<<<<
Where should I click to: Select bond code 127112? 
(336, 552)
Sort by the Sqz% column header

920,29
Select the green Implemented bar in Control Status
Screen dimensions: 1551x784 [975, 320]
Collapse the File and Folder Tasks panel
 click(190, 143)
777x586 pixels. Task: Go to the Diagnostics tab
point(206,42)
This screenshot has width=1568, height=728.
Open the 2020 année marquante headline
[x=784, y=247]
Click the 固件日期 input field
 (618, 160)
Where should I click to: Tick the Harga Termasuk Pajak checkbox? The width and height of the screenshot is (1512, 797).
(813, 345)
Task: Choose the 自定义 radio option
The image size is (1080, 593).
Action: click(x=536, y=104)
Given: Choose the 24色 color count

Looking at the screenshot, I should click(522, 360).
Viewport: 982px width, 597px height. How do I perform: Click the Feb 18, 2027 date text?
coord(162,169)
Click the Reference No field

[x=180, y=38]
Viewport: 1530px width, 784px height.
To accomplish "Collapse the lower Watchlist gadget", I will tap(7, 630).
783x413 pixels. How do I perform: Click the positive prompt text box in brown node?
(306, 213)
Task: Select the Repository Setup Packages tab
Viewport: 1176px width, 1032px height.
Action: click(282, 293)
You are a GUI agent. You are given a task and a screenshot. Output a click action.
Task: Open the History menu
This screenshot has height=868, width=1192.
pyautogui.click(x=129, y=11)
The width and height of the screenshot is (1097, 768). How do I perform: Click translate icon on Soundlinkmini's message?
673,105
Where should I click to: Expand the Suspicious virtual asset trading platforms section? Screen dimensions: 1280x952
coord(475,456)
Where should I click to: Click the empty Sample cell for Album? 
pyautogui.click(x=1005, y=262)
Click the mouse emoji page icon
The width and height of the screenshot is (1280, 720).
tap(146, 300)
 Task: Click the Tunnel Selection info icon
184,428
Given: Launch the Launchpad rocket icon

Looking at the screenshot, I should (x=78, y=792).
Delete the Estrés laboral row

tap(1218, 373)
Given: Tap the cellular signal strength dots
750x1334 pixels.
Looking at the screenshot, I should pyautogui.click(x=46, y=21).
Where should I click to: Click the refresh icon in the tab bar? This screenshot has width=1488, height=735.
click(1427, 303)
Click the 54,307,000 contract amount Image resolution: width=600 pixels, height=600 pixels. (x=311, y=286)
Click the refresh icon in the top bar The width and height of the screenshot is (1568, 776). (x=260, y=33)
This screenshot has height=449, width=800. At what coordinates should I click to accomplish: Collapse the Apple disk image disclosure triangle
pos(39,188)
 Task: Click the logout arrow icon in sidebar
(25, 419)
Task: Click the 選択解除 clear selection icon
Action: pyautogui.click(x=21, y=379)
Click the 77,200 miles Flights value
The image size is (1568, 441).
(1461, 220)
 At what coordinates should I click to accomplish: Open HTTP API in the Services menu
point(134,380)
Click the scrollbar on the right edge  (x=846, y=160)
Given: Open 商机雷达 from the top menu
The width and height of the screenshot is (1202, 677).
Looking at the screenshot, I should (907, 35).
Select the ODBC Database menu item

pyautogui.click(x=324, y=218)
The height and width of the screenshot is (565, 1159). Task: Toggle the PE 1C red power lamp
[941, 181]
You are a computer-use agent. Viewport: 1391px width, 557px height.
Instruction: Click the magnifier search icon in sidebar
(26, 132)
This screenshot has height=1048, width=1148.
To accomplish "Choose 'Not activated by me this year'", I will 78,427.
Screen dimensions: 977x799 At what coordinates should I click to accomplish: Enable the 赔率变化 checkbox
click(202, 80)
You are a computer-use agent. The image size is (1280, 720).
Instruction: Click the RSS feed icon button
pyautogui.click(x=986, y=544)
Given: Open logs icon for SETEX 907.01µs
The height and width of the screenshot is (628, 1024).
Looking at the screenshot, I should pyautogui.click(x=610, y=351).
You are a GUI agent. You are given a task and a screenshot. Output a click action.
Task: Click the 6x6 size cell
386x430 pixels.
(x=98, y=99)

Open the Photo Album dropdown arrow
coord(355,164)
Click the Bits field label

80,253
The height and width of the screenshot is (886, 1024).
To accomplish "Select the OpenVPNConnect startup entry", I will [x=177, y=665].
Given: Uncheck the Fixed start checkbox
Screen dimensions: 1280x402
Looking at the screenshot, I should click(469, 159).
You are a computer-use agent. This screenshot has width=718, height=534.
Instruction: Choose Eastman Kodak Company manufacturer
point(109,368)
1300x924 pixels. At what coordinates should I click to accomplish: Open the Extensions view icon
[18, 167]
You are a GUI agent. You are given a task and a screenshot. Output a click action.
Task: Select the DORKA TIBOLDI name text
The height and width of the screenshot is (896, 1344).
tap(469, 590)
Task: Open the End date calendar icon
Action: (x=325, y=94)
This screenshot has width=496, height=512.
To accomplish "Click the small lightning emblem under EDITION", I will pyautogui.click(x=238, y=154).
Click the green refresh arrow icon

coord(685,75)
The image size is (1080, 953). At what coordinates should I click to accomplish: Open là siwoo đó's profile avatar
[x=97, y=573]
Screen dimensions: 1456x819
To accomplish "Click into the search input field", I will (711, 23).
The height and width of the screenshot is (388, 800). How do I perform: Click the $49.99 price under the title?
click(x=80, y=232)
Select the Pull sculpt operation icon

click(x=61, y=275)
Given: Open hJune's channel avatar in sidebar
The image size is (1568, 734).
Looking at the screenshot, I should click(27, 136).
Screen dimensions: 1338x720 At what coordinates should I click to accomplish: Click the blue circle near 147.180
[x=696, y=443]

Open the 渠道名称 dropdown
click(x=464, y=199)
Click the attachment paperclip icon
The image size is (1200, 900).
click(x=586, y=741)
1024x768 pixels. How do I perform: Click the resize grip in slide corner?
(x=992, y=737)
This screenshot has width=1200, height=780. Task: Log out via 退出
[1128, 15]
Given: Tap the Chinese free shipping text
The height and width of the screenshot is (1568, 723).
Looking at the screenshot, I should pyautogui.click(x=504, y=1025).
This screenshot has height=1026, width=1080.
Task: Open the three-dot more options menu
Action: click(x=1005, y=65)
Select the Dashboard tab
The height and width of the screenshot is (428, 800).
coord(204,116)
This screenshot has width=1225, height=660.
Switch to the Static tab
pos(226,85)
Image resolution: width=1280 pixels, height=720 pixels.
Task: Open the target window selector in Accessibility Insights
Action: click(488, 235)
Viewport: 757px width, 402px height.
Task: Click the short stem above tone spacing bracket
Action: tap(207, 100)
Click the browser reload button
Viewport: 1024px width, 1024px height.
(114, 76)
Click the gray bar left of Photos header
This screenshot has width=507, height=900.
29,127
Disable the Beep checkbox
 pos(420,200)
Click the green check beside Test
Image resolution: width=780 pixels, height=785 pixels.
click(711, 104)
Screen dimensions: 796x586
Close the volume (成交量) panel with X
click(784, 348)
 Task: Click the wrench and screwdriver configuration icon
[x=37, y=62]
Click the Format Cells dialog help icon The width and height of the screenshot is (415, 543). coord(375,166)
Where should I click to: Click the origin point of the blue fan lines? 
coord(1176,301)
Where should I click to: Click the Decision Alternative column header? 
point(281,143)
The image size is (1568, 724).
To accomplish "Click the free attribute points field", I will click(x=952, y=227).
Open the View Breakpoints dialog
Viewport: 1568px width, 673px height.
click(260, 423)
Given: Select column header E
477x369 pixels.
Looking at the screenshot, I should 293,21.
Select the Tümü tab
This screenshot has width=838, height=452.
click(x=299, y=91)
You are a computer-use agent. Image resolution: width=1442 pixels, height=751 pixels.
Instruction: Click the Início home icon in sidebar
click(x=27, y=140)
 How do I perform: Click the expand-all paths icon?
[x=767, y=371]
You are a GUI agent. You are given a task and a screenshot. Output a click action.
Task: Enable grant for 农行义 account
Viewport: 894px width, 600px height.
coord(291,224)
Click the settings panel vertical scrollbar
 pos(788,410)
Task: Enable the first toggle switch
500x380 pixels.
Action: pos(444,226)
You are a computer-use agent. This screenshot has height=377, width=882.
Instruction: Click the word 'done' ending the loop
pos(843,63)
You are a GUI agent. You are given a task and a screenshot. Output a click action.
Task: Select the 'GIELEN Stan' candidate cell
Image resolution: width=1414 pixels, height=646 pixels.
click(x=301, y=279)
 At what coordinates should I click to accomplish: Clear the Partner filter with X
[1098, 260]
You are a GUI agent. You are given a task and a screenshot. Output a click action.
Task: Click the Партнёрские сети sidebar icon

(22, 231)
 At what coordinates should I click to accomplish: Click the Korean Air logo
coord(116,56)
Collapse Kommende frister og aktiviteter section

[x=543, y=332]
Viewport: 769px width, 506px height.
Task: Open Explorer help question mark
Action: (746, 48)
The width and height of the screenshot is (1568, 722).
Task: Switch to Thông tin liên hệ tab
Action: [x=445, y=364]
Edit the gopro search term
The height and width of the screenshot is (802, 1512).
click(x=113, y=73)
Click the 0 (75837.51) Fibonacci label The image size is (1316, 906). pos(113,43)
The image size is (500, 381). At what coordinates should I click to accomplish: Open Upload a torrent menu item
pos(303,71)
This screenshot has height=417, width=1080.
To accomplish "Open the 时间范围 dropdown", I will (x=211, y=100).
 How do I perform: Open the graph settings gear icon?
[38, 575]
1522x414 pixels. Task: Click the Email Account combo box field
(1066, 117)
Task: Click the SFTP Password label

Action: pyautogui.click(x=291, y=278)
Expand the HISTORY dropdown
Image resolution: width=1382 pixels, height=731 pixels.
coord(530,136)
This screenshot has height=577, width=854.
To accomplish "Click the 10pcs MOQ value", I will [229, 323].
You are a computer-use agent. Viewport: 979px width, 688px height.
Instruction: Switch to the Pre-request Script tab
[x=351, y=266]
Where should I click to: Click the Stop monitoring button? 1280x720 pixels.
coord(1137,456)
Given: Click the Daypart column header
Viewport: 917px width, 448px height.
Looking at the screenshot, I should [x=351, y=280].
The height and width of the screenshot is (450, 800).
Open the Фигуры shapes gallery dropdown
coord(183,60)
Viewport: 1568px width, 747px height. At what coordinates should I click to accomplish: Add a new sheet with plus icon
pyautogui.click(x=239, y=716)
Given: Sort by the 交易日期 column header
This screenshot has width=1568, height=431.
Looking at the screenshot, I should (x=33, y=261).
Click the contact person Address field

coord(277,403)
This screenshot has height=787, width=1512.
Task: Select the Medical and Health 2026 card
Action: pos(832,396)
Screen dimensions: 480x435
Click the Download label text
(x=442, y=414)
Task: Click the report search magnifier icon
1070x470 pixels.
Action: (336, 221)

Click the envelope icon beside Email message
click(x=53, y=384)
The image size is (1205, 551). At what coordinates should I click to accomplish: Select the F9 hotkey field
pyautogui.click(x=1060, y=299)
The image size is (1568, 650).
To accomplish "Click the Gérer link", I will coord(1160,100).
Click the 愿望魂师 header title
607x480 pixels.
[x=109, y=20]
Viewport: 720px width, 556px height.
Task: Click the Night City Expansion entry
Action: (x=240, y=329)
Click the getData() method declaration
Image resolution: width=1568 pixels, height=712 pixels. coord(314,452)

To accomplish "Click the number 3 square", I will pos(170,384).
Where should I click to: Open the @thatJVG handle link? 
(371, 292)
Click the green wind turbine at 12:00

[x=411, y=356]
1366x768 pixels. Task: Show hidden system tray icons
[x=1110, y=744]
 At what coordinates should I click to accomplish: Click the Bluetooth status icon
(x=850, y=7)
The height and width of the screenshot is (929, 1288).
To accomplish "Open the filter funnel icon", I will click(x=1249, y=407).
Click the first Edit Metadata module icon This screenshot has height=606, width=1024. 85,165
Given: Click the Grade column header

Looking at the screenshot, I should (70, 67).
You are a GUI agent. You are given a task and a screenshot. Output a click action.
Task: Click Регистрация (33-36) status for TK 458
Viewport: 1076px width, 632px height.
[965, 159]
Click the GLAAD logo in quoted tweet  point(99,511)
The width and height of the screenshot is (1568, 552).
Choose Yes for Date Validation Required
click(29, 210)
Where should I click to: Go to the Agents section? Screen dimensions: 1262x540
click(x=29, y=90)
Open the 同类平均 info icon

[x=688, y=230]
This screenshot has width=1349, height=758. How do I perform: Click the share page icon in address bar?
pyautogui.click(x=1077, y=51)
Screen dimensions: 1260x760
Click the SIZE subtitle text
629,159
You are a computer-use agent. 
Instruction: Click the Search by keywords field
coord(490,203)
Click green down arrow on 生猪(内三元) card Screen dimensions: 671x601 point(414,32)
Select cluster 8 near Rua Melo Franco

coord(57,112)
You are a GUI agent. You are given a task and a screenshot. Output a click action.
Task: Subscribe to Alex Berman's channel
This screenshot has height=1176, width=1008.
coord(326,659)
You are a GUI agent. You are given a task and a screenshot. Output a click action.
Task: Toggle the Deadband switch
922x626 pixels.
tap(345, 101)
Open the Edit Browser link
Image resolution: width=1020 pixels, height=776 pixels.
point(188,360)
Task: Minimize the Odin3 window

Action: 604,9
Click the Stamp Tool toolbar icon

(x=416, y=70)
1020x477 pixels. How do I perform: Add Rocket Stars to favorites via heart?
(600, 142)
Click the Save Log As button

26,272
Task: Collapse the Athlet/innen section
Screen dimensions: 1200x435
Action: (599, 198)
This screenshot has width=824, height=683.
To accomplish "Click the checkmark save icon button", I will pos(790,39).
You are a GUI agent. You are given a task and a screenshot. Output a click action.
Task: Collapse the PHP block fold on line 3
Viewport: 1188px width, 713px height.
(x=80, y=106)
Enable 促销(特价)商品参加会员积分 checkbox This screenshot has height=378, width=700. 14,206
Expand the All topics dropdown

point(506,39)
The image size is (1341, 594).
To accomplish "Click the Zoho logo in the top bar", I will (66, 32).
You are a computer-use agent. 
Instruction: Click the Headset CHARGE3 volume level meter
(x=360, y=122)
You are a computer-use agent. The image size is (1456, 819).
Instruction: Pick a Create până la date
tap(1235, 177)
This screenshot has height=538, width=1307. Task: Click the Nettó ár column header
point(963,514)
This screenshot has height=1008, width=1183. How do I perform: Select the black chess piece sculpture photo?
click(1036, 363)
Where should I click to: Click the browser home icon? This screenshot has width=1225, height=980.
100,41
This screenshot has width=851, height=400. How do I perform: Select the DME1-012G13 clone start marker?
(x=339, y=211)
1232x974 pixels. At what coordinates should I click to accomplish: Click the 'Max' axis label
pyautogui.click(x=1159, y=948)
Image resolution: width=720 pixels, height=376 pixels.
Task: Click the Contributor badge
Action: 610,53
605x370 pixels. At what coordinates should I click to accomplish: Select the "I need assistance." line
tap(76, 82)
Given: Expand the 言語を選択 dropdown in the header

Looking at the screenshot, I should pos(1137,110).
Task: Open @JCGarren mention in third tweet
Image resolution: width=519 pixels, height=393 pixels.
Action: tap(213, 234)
>>>>
**PROBLEM DESCRIPTION:** At the first line of the material above, start reproducing each line exactly, and end with the line that holds "This screenshot has width=1568, height=728.", adding nothing.

**SOLUTION FOR THIS EXERCISE:**
Where should I click to: Select bond code 127112? 
(336, 552)
Sort by the Sqz% column header

920,29
Select the green Implemented bar in Control Status
Screen dimensions: 1551x784 [975, 320]
Collapse the File and Folder Tasks panel
 click(190, 143)
777x586 pixels. Task: Go to the Diagnostics tab
point(206,42)
This screenshot has width=1568, height=728.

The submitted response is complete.